Los sectores que empujan el PBI hacia arriba — energía, minería, agro, exportaciones — generan poca demanda de trabajo masivo y local. No es lo mismo que crecer con industria o construcción, que sí derrama más hacia abajo.

Vaca Muerta es el ejemplo más claro: produce dólares, atrae inversión extranjera, mejora la balanza comercial y le da oxígeno al Banco Central. Pero los puestos de trabajo que genera están concentrados en el sur del país, son altamente especializados y tienen poco impacto directo en el empleo del Gran Buenos Aires o en el consumo de los barrios. Lo mismo con la minería o la soja. Son sectores que «mueven el número» del PBI pero no necesariamente mueven el barrio. El tipo de crecimiento que sí se siente en la calle — la obra pública, la industria manufacturera, el comercio minorista, la construcción de viviendas — viene más rezagado o directamente en contracción. Por eso el país puede crecer al 3,6% y al mismo tiempo haber talleres, fábricas o locales comerciales cerrados a pocas cuadras de donde vivís.


El empleo formal no levanta

Se destruyeron cientos de miles de puestos registrados y el mercado laboral informal creció. Eso le pega directo al poder de compra de sectores medios y bajos.

Entre fines de 2023 y principios de 2026, la Provincia de Buenos Aires perdió más de 106.000 puestos de trabajo registrados en unidades productivas — un tercio de toda la destrucción de empleo formal del país. En paralelo, creció el pluriempleo, la precarización y el trabajo en negro. Hay más personas que trabajan, pero en condiciones más frágiles y con ingresos menos previsibles. La desocupación en el Gran Buenos Aires llegó al 9,5% a fines de 2025, dos puntos por encima del promedio nacional, y entre los jóvenes superó el 16%. Cuando el empleo formal cae y el informal crece, se rompe la cadena que conecta el crecimiento macro con el bienestar concreto: sin empleo estable no hay crédito, no hay consumo sostenido, no hay sensación de mejora.


Entonces, ¿el país va bien o va mal?

Así que la frase es más que un chiste: describe con bastante precisión cómo puede convivir un país que «va bien» según los analistas con familias que llegan ajustadas a fin de mes.

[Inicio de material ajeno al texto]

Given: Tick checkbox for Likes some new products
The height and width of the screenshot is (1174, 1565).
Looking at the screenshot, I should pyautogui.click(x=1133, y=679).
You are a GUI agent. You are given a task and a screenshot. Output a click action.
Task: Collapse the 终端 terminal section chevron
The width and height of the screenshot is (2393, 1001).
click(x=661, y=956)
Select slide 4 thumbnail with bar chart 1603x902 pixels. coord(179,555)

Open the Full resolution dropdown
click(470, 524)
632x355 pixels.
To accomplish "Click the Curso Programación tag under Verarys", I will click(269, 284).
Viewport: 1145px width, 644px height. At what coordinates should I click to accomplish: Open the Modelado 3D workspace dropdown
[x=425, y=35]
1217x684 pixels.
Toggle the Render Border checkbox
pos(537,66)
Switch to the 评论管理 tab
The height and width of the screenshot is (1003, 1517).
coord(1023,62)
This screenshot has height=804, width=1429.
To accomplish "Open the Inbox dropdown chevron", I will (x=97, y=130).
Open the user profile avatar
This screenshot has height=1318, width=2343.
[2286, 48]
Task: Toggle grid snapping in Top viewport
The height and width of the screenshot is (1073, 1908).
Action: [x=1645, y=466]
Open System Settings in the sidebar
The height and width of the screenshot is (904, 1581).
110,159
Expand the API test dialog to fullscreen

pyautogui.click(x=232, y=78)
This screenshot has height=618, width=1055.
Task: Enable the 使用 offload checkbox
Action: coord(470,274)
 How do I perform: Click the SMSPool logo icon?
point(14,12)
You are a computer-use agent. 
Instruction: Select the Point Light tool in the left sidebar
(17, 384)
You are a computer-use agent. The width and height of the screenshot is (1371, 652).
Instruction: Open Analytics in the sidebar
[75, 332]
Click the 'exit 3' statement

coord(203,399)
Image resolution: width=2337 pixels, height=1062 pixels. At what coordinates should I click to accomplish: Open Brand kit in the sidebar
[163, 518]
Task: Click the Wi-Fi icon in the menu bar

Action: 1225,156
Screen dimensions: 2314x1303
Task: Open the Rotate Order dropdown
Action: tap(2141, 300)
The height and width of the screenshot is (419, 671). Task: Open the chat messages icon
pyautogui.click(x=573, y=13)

La respuesta honesta es que las dos cosas son ciertas al mismo tiempo, y eso es lo que hace difícil el debate público. Quienes celebran los datos macro no mienten: el superávit fiscal es real, la inflación bajó, el riesgo país cayó, el PBI crece. Quienes dicen que la situación sigue siendo dura tampoco exageran: el costo de vida subió enormemente, el empleo formal se deterioró y la recuperación salarial es incompleta. La brecha entre el macromercado y el supermercado no es una contradicción, es una coexistencia. Y se cierra solo cuando el crecimiento genera empleo de calidad, cuando los salarios le ganan sostenidamente a los precios y cuando la estabilidad macroeconómica se traduce en previsibilidad para las familias. Ese proceso lleva tiempo, y en Argentina — un país que acumula décadas de inestabilidad — la desconfianza es parte del paisaje.

Por ahora, el macromercado festeja. El supermercado espera.